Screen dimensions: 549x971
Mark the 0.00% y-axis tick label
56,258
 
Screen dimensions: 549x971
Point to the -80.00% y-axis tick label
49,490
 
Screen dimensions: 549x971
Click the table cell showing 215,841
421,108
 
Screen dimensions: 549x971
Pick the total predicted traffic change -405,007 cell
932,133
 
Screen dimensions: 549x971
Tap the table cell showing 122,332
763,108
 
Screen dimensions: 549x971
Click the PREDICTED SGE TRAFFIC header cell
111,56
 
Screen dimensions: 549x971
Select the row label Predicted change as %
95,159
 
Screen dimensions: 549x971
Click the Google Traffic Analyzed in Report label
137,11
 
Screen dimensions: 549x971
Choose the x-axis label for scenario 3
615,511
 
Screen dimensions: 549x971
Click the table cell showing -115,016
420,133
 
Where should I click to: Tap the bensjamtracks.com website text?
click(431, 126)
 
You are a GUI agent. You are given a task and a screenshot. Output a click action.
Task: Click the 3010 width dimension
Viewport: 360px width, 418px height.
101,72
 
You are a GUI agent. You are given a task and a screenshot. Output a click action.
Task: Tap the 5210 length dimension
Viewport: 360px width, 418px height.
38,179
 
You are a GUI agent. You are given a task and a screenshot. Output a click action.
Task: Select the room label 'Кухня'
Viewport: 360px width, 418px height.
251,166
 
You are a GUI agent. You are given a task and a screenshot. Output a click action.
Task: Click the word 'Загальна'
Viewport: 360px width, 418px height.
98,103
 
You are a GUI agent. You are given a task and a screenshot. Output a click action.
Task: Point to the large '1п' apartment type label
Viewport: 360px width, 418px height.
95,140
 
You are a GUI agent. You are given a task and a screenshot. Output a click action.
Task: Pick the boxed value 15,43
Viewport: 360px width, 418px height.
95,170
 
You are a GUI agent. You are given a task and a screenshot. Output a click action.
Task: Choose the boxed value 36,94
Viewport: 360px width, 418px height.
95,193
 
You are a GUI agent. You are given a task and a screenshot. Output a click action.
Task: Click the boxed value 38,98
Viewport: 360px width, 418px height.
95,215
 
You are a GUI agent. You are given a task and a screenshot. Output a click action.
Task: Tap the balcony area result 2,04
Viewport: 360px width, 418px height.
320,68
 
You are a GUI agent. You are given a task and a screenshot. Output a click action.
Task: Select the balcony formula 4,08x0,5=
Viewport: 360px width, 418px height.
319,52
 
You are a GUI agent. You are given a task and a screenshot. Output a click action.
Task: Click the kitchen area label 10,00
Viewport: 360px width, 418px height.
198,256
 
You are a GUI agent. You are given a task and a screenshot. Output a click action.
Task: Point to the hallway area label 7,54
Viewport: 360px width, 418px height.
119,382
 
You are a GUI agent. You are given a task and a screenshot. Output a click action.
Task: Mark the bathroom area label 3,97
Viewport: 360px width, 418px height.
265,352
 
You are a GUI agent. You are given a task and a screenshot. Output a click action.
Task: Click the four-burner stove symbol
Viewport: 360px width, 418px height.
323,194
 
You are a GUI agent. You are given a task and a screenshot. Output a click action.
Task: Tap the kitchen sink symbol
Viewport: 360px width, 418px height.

####

Count the lines of the records above that contain the string "Point". Give only the number.

3